Councils must invest in digital self-service now or face catastrophe

Suraj Kika, CEO, Jadu takes a look at why the need for digital self-service is greater than ever – and must happen now.

It has been reported this week that East Sussex Council is set to cut services to the bare legal minimum to avoid following Northamptonshire County Council into bankruptcy.

Disaster is no longer on the horizon, it’s staring us in the face.

To survive, East Sussex will serve only the most vulnerable under a ‘core offer’ that will see many services cut or shut down entirely. The services that most people expect – and rely on – from government could simply disappear.

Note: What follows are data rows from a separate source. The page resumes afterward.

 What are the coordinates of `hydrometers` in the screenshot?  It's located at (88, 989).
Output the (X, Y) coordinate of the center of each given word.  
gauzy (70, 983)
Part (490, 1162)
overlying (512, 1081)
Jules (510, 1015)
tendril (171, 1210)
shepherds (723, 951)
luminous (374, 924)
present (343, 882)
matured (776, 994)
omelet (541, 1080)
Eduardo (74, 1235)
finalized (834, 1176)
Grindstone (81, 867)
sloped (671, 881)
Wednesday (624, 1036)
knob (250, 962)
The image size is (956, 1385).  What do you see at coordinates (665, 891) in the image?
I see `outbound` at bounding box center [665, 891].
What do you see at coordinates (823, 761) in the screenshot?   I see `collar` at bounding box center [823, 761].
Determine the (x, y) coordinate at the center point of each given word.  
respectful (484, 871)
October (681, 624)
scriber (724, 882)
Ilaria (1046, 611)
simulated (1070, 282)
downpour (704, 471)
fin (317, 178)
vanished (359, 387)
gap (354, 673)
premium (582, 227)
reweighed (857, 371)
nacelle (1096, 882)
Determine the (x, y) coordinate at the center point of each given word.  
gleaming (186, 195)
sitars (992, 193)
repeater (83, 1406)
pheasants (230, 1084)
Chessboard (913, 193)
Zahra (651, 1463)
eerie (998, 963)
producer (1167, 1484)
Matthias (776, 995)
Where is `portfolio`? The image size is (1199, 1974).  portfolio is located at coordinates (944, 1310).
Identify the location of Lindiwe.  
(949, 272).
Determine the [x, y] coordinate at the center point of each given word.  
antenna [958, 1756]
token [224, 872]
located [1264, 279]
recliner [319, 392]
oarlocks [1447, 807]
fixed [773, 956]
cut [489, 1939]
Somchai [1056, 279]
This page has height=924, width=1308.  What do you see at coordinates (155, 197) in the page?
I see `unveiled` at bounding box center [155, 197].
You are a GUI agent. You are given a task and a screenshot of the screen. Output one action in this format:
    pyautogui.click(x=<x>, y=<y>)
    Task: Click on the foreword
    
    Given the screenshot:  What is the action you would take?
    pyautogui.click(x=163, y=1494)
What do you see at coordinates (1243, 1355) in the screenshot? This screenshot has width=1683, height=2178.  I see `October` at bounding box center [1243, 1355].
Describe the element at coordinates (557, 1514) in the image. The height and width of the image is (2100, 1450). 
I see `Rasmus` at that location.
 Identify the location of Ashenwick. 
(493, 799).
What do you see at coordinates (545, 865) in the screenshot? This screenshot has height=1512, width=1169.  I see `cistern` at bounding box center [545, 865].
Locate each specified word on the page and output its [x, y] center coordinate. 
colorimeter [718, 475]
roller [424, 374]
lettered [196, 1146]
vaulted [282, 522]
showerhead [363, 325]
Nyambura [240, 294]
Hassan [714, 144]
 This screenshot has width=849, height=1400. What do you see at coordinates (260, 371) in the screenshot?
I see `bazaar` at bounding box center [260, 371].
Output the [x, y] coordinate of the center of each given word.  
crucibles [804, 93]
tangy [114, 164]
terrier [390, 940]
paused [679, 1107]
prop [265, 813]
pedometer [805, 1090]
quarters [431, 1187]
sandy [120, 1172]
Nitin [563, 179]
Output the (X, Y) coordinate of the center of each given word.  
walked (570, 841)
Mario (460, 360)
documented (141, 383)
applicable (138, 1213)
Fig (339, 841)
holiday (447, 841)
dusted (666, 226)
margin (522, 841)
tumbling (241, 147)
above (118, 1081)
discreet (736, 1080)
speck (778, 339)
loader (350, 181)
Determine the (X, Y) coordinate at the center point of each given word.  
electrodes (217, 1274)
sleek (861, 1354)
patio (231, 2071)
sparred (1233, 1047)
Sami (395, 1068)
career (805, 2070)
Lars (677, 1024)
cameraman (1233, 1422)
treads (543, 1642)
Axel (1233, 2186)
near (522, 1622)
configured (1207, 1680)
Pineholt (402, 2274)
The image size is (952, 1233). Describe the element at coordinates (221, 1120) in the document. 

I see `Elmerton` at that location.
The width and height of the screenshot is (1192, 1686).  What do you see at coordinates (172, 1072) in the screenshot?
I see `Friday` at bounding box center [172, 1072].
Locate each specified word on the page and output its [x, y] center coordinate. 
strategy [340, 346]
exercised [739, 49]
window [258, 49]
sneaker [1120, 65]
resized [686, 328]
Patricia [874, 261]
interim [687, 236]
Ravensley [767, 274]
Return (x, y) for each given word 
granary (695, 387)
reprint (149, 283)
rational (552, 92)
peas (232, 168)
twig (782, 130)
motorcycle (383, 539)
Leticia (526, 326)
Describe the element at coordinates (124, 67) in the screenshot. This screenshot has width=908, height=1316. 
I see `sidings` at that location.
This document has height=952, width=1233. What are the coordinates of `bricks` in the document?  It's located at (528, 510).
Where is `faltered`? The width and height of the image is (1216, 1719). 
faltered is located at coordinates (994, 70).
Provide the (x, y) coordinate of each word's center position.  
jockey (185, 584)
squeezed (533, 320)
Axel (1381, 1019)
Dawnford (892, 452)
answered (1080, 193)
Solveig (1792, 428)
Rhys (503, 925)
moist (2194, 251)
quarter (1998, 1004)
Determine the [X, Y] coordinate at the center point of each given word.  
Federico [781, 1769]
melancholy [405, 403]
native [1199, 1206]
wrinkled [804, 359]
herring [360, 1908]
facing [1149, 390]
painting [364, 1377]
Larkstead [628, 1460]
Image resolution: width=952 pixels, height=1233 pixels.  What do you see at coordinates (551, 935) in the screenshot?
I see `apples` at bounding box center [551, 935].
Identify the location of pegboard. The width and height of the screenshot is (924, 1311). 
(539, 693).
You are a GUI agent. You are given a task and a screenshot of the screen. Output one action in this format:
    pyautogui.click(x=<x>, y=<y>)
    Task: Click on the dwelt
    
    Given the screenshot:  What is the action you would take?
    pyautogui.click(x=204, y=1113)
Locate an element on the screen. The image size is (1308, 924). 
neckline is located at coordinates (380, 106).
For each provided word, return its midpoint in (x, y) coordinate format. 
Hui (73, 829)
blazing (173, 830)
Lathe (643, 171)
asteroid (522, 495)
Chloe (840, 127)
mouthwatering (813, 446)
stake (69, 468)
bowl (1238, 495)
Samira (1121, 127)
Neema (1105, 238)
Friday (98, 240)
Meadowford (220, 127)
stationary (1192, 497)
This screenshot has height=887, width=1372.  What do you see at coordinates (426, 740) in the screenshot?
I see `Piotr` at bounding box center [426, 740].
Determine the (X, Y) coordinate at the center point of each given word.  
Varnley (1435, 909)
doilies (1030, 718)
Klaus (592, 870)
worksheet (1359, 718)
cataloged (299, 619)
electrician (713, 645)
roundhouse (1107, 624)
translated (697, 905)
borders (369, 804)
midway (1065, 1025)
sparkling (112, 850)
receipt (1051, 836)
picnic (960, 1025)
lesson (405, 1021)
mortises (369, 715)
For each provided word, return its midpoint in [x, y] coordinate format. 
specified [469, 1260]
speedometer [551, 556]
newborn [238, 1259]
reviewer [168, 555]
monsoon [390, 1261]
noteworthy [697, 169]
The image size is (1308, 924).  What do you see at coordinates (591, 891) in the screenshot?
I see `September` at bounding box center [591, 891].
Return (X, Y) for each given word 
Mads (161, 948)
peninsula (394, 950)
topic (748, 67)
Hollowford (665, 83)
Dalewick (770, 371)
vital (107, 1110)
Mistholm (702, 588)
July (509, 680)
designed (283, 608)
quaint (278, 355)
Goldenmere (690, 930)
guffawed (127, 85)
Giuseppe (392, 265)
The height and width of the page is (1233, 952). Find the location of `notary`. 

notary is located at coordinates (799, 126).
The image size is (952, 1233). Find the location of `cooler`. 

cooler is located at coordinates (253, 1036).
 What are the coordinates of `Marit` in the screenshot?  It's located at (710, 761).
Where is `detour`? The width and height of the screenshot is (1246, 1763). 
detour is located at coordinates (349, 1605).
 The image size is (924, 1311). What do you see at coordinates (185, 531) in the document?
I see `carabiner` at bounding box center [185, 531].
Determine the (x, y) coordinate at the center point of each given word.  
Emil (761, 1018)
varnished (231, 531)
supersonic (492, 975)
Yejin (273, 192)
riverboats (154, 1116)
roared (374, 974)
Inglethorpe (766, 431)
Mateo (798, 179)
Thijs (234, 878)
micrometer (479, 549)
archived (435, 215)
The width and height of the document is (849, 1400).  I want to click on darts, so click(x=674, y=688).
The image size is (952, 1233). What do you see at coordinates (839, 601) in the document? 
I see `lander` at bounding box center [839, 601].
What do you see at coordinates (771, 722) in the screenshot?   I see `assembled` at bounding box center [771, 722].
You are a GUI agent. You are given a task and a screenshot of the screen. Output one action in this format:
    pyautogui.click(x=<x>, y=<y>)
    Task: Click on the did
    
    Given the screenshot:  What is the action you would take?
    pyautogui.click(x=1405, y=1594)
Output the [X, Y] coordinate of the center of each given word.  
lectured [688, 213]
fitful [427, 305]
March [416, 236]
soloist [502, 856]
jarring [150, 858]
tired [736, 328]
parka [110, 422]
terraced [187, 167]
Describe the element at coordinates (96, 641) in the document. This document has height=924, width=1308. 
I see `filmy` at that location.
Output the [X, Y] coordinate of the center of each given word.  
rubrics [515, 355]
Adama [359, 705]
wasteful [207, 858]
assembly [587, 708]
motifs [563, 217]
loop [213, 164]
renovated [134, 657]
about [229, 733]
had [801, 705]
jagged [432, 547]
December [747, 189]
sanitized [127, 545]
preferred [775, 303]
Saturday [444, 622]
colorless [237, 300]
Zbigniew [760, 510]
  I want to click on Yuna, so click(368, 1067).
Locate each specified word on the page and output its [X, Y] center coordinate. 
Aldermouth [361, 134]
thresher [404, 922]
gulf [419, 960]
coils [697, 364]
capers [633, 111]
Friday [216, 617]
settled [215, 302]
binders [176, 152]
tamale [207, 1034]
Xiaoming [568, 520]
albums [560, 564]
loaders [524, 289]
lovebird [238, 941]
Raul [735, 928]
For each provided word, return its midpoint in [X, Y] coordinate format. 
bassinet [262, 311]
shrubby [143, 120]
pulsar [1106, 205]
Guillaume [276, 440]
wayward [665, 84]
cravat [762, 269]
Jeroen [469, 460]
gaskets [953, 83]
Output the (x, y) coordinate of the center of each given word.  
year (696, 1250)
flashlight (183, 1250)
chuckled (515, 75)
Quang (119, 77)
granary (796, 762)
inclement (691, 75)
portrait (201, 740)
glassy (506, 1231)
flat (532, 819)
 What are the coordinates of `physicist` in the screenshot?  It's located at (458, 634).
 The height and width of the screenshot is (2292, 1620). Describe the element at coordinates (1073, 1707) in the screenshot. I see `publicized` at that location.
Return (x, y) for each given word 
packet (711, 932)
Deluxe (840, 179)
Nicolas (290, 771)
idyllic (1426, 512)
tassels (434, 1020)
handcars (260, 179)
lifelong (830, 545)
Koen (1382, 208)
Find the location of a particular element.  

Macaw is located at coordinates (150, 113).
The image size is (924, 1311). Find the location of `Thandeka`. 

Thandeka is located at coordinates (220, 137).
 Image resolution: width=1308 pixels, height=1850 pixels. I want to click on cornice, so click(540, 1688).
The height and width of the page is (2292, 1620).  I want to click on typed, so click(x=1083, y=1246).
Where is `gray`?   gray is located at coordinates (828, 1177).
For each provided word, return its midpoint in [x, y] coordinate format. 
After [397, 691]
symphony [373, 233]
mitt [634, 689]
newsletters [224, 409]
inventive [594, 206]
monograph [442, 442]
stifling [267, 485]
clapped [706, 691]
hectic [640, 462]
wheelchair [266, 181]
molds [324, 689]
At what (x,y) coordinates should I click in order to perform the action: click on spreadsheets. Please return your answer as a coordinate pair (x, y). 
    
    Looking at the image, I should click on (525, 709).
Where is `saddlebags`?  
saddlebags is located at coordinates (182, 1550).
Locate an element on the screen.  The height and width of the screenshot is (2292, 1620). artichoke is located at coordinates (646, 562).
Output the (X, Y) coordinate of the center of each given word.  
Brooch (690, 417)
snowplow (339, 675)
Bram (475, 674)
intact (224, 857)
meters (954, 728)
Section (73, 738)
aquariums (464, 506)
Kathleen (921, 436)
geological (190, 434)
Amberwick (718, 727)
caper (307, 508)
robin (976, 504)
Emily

We’ve been heading this way for a while as the spending power of our councils has shrunk by over a third since 2010. With no ability to raise taxes at a local level, local authorities have had the mammoth task of doing more with less. The storm has been coming, but for the likes of East Sussex and Northamptonshire (along with 15 other counties according to the National Audit Office), it’s already here.

A solution lies in effective digital self-service. If the majority of services can be accessed and managed online by the majority of digitally savvy citizens, then phone and contact centre resources are freed-up to help those that need it.

Pendle Borough Council is an example of a council that has undergone a digital transformation and seen a 95% reduction in contact centre footfall because residents are choosing self-service. 51% of all council/citizen contact and transactions are now made online (compared to 17% in 2016). Likewise, Lichfield District Council launched a fully integrated and automated garden waste service, signed-up 82% of customers online and generated over £800k revenue within the first four weeks.

There is no reason that such successes cannot be replicated time and time again. The reuse and sharing of solutions between councils, which are non-competing entities after all, may seem obvious, but is still rare.  Fundamentally, each council does variations of the same things and can certainly not afford to reinvent each time.

Instead, local gov must adopt the “Lego brick” approach to building public services and embrace standard “plug and play” parts, detailed in the Better Public Services report and accompanying manifesto.

We can no longer afford to talk about this problem as if it’s abstract. It’s at our door and digital self-service offers a solution that can be applied today.

Of course, this is all happening against a backdrop of Brexit. No-deal fears have pushed sterling to a 12-month low this week and the Bank of England Governor Mark Carney has said the risk of no deal is still “uncomfortably high”.  In the short to medium term at least, the environment for local authorities looks like it will only become even more challenging. The time for action is now!